Social Media Emotion Data Set

This is COMPSCI 5078 web science coursework

Description

This research aims at collecting 900 reasonably clean tweets with 150 per class. Emotion class are happy, surprise, excitement, fear, anger and pleasant.

Database

The database used in this research is MONGODB.
MONGO_HOST = 'mongodb://localhost:27017/'

Dependencies

The main libaray used in this project are:
tweepy 3. 8. 0 For Data fetch
nltk 3. 4. 5 For Text process
emoji 0. 5. 4 For Text process
numpy 1. 17. 2 For Extract results
pymongo 3. 10. 1 For Data store
pandas 1. 0. 1 For Data to csv file
contractions 0. 0. 24 For Text process

Getting Started

For data fetch.

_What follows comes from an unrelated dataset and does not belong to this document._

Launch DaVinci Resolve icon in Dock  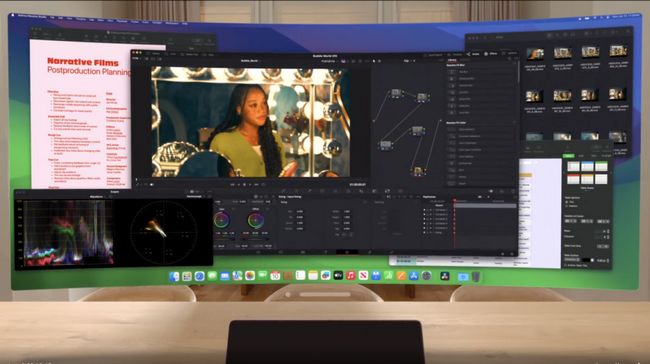pyautogui.click(x=445, y=276)
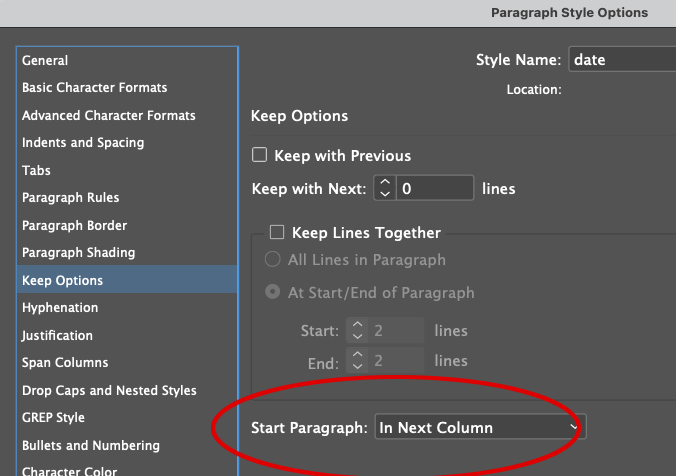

Both streaming API and rest API can be used in this project.
The program should be run in the following order:

1.collectdata.py. (specify a emotion and a data fetch method in commond line) fetch method includes "rest" and "stream".
This project include two data fetch method in this stript.

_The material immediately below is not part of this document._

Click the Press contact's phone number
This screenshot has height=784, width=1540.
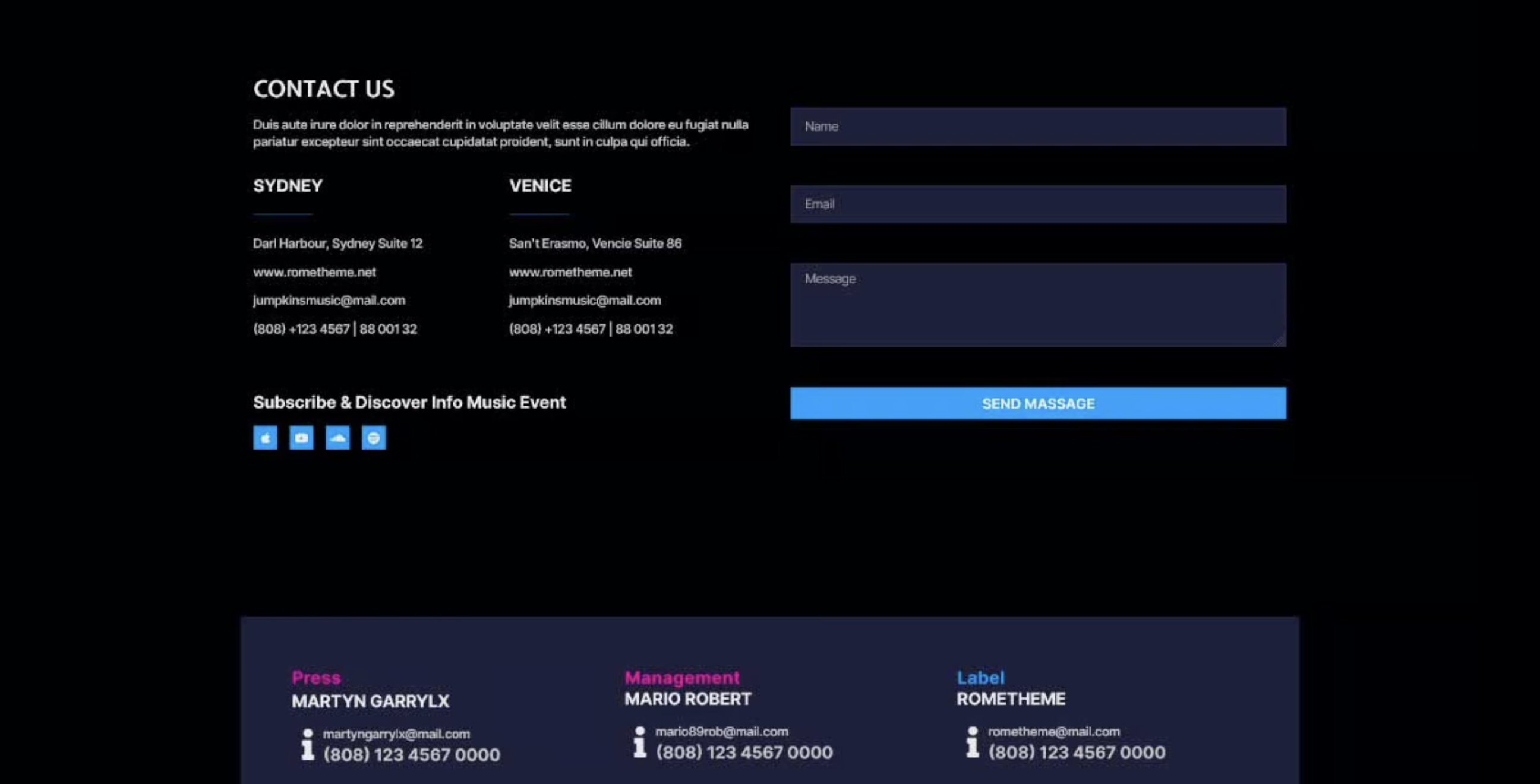tap(411, 755)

  e.g. python3 collectdata.py happy rest

2.hashtag_process.py. (specify a emotion or a method) method inclues "rest", "stream" and "mix", which indicates the database.
Since some user might use hybird approach to fetch data(both rest and stream)

  e.g. python3 hashtag_process.py happy rest
  e.g. python3 hashtag_process.py happy

if you don't include the method, this program will use "rest" database by default.

3.emo_process.py (you can alterntively specify a emotion class, or process all classes by default.)

  e.g. python3 emo_process.py happy
  e.g. python3 emo_process.py

4.text_process.py (you can alterntively specify a emotion class, or process all classes by default.)

  e.g. python3 text_process.py happy
  e.g. python3 text_process.py

Notes:if you see the error like nltk.download('punkt'), please run fix_nltk.py, and download the language package you want.

Analysis results

After data process, our data can be analysis by the following scripts:

1.cs_to_csv.py ---> generates 120 tweets for crowdsourcing, make sure you have at least 20 tweets per emotion collection.
2.extract_final_results.py ---> extract final 900 tweets with both orignial text and processed text, the database used is final_tweets.
(you can alterntively specify a emotion class, or process all classes by default.)

   e.g. python3 extract_final_results.py happy
   e.g. python3 extract_final_results.py

3.extract_raw_data.py ---> extract raw data.
(you can alterntively specify a emotion class, or process all classes by default.)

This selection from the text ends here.